Given our current tough economic climate, far less South Africans can afford to make use of air travel, which means our country’s main routes will once again become heavily congested over December and January. This, of course, plays a tremendous role in SA’s road accident rate over this period, which was standing at 500 fatalities by 21 December 2015 alone.
In a statement released in November 2016, the Johannesburg Metro Police Department (JMPD) said that in the build up to the holiday season, motorists are already showing signs of non-compliance at road blocks. The JMPD also stressed that it would be locking down on those who drive irresponsibly, as well as those who break the law or partake in criminal activity.
“The festive season is supposed to be a time well spent with loved ones, but sadly it ends up in tragedy for hundreds of families every year. This comes down to not one single factor, but multiple factors that all have an effect on the December holiday aftermath,” says Jarrod Berman, Managing Director of MotorHappy. “Before embarking on a long journey, motorists need to ask themselves first and foremost if their car is roadworthy and in the best condition to take on the road, and also if they are physically and mentally fit to travel for long distances.”

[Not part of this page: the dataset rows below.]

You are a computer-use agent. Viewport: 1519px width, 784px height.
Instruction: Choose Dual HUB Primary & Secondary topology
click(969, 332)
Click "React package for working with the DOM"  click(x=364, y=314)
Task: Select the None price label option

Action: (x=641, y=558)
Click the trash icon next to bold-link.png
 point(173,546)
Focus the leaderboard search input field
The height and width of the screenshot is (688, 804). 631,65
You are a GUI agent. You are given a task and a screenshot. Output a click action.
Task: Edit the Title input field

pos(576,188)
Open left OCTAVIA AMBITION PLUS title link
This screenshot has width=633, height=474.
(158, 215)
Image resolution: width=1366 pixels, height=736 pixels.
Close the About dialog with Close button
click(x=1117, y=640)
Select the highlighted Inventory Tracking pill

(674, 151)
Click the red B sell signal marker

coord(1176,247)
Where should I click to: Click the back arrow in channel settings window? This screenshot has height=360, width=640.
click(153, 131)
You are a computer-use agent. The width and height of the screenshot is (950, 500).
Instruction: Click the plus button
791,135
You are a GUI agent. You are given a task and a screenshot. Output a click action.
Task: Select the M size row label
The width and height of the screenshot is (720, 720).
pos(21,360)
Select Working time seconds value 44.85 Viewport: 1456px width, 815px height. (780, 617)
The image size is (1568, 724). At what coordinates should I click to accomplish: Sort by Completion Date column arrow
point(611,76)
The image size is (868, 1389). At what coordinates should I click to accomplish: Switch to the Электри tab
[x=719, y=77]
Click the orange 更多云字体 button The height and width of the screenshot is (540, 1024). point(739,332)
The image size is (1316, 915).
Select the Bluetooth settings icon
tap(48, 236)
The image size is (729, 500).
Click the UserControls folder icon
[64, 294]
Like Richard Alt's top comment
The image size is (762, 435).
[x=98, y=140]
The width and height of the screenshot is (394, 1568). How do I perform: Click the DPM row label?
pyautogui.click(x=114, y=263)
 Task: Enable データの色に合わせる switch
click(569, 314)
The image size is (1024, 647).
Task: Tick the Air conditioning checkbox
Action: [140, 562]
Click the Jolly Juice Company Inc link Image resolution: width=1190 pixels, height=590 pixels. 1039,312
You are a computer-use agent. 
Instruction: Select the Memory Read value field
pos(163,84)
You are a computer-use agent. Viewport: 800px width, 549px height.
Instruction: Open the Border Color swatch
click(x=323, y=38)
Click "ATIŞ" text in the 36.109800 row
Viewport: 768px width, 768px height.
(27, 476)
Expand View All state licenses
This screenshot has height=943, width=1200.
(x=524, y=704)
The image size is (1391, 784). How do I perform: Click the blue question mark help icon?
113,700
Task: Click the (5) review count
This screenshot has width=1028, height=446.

Apart from taking your car to an authorised dealership for a 10-point safety check before hitting the long road, there are also many other things which motorists can do to make sure that they are considered responsible drivers:
* Know where you are going: plan your trip carefully, and keep a watchful eye on reports regarding the weather, traffic or accidents which may affect your planned route. South Africa experienced heavy flooding in various parts of the country in November, and it is far safer to postpone your trip by a day or two than to become stuck in life threatening situations. Also plan where you intend to stop and rest, ensuring that your breaks take place at least every two hours.
* Focus on the journey, and not just the destination: this means ensuring that you are well rested, alert and attentive while driving. As the driver, the responsibility will rest on your shoulders to ensure that you and your passengers arrive safely at your destination. Take breaks when you need to, and beware of impatience creeping in, which might result in feelings of restlessness, irritability or even anger towards other road users. Remember, your insurance does not cover road rage.
* Don’t pay attention to distractions: It is imperative that you, as the driver, keep distractions – both inside the car and out – to a minimum. Keep your eyes on the road, both hands on the wheel, and your mind on the task at hand even if your child drops their ice cream on the backseat, or the family dog decides to bark in your ear.
* Keep a close eye on your surroundings: South Africa has one of the highest hijacking rates in the world, which means as motorists, we need to be extra vigilant when stopping somewhere – even if just briefly. Make sure you continuously scan the roads, looking in all directions, keep a safe following distance to avoid hard braking and use your mirrors at all times. Also be on the lookout for pedestrians – particularly those who are trying to cross the highway. It is estimated that approximately 35-40% of road deaths in SA are related to pedestrian.
* Sharing is caring: This is particularly prevalent when it comes to sharing the road with those around you. Bear in mind that when you’re on the road, you’re sharing a space with drivers of all ages and levels of confidence or skills. You’re also sharing the road with learner drivers, cyclists, motorcyclists and even the disabled. Show everyone the same kind of courtesy, respect and consideration that you would expect to receive from them.
* Always buckle up: This rule applies to every passenger in the car – from the eldest to the youngest, with South African law dictating that children under the age of three need to be strapped into a car chair. A safety belt is one of your best defences in an accident, allowing you to maintain better control of your car. In many instances, safety belts save lives.
* Say no to that beer: While proper hydration is key when driving long distances, especially in sweltering heat, say no to the temptation of consuming alcohol while driving. Not only does alcohol alter your judgement, reflexes and response time, but you could also spend a portion of your holiday behind bars should you be found over the legal blood alcohol level.
“Being a good, responsible driver means so much more than just abiding to the basic rules of the road like ‘keeping left and passing right’. It also means using sound judgement, being considerate, paying attention and going out of your away to ensure that you – as well as those around you – do not end up as part of just another statistic,” concludes Berman.